"Apakah... apakah itu legenda?" tanya Musamus.
"Dulu mungkin," jawab Pak Gala. "Tapi malam ini, bukan cerita. Ini nyata. Jejak itu muncul bukan karena tanah, bukan pula karena cahaya. Tapi karena keputusan."
"Keputusan siapa?"
"Keputusanmu, Musamus," jawab Pak Gala, matanya menatap lurus pada pemuda semut itu. "Kau telah memilih untuk mendengar angin, membaca hujan, dan tidak lari saat kabut datang. Tanah mengingat itu. Ia mencatat setiap langkah pemimpin yang tidak haus kekuasaan."
Musamus mundur setapak, bingung.
"Tapi aku bukan pemimpin."
"Belum," kata Pak Gala. "Tapi jejak tak pernah bohong. Mereka yang berjalan dengan hati akan meninggalkan terang bahkan ketika tubuh mereka tak lagi ada."
Angin malam menyapu wajah mereka. Dari kejauhan terdengar suara jangkrik, seperti lonceng kecil yang menandai waktu. Dan di antara gelap yang mendalam, jejak-jejak itu semakin jelas, seolah menyala untuk membimbing, bukan sekadar menerangi.

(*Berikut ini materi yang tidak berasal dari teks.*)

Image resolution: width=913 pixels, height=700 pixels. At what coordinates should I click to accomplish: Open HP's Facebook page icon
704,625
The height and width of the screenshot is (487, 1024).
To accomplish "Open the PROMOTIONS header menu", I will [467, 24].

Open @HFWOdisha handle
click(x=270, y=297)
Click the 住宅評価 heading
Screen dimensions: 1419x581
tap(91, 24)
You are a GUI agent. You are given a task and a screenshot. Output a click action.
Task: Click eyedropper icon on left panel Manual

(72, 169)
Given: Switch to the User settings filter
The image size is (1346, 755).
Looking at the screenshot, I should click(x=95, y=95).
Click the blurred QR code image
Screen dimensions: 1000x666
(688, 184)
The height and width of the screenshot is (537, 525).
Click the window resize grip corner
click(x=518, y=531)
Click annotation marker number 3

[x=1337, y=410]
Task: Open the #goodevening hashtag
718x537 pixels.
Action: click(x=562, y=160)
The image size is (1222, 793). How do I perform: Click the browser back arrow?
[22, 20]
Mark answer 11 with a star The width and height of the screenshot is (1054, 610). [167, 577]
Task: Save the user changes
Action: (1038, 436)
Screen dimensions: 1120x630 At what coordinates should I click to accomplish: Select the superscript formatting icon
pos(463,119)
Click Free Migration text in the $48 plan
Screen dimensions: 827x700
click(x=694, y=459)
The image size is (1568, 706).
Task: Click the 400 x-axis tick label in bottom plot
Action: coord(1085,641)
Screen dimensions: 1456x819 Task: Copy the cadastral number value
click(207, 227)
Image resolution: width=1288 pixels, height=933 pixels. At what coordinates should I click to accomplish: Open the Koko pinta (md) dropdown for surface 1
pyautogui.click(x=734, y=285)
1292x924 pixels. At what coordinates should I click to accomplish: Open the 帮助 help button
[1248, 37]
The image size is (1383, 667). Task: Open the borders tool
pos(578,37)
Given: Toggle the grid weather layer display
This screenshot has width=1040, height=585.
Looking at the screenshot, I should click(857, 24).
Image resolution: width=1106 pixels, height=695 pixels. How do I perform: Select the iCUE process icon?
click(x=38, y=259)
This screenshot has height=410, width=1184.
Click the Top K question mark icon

Nyuwa mendekatkan antenanya ke tanah. "Aku bisa merasakannya," katanya pelan. "Seperti ada hangat... seperti suara nenekku saat bercerita dulu."
Pak Gala tersenyum. "Itulah yang membedakan pemimpin dari penguasa. Pemimpin meninggalkan hangat. Penguasa hanya meninggalkan bayang."
Musamus terdiam lama. Malam di sekeliling mereka seperti menahan nafas. Ia menunduk, melihat jejak kakinya sendiri yang kini perlahan padam, seolah telah selesai menjalankan tugasnya.